By Marcello Cherchi, MD PhD
For patients
The phrase “peripheral neuropathy” refers to a collection of diseases that can cause reduced sensation (such as sensation of touch, temperature, pain, vibration, joint position) in the feet. Reduced sensation in the feet can contribute to a sense of unsteadiness. Depending on a patient’s specific situation, a doctor may consider checking whether peripheral neuropathy is causing or contributing to disequilibrium.
For clinicians
Overview
Somatosensory input is one of the three main afferent systems (the other two being vision and labyrinthine input) on which the brain depends for vestibular function. One would think that isolated peripheral neuropathy (which impairs somatosensory input) could cause disequilibrium, but this is difficult to study because peripheral neuropathy commonly occurs in the broader context of systemic diseases, including diseases that can interfere with vestibular function through other mechanisms (besides peripheral neuropathy), thus it is difficult to isolate the effects of peripheral neuropathy alone.
Introduction
Somatosensory input is one of the three main afferent systems (the other two being vision and vestibular input) on which the brain depends for calculating one’s position in, and movement through, space. Reducing somatosensory input deprives the brain of information it needs to make these calculations, so intuitively one would expect that equilibrium should deteriorate.
The problem
While this seems intuitive, it is somewhat difficult to disentangle peripheral neuropathy from other diseases because peripheral somatosensory neuropathy does not commonly occur in complete isolation from other diseases. There may be several reasons for this. The first reason is that although the vestibular nerve is a cranial nerve, cranial nerves 3 – 12 share many physiologic characteristics with peripheral nerves (Rueda-Lopes 2021) and are often regarded as such; thus, one could reasonably expect that disease processes that cause peripheral neuropathy could also cause vestibular neuropathy. The second reason is that peripheral neuropathies often (not always) occur in the context of some other disease (often a systemic disease), a disease which may interfere with equilibrium in other ways; for example, diabetes can cause peripheral somatosensory neuropathy (resulting in sensory ataxia), diabetic autonomic neuropathy (resulting in orthostatic hypotension) and diabetic retinopathy (interfering with visual input), all of which are deficits that can interfere with a person’s equilibrium.

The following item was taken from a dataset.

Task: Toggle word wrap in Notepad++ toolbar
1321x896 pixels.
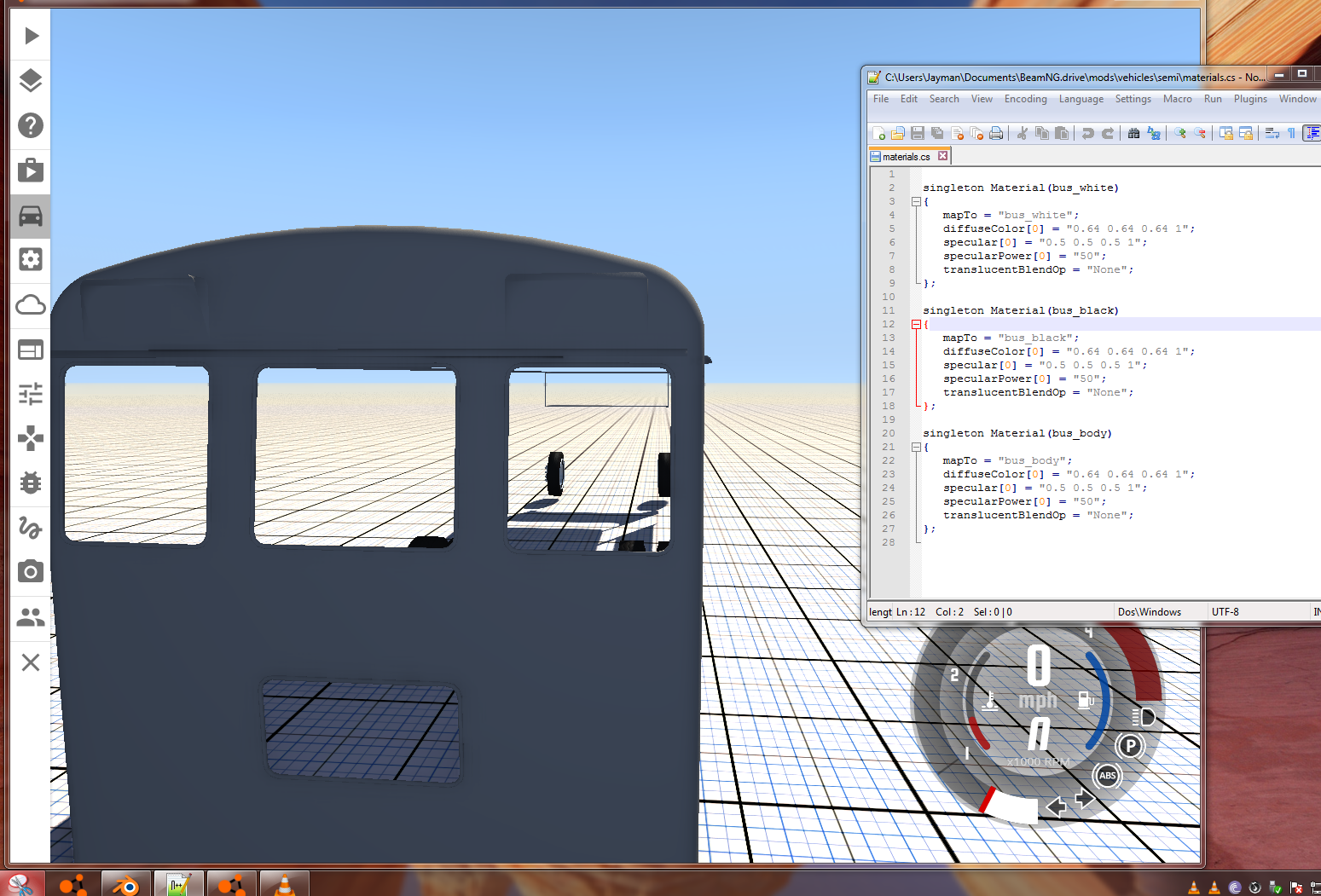Action: [x=1272, y=133]
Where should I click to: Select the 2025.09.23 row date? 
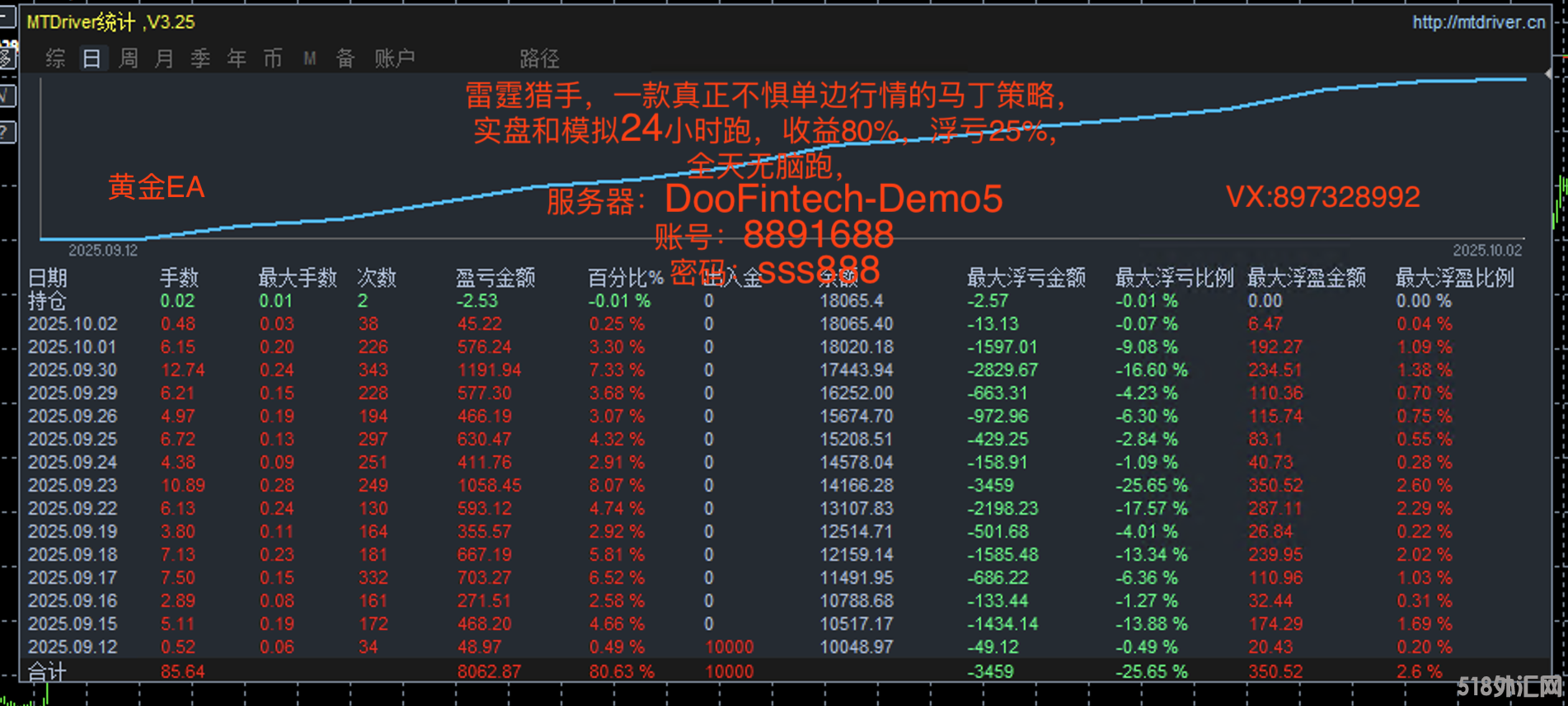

As an example of the difficulty of separating peripheral neuropathy from other diseases that can interfere with equilibrium, consider that:
- Palla and colleagues (Palla et al. 2009) showed that in patients with electrophysiologically proven axonal and demyelinating peripheral neuropathy, there was a statistically significant reduction of the vestibulo-ocular reflex gain (as assessed through head impulse testing with scleral search coils) compared to healthy controls. Akdal and colleagues identified vestibular weakness (by video head impulse testing) in patients with acute inflammatory demyelinating polyradiculoneuropathy (AIDP, Guillain-Barre syndrome) (Akdal et al. 2023) and in chronic inflammatory demyelinating polyneuropathy (CIDP) (Akdal et al. 2018). Blanquet and colleagues (Blanquet et al. 2018) identified vestibular weakness (by video head impulse testing, cervical and ocular vestibular evoked myogenic potentials) in those (AIDP, CIDP) and other inflammatory neuropathies (anti-myelin-associated glycoprotein IgM neuropathy, multifocal motor neuropathy).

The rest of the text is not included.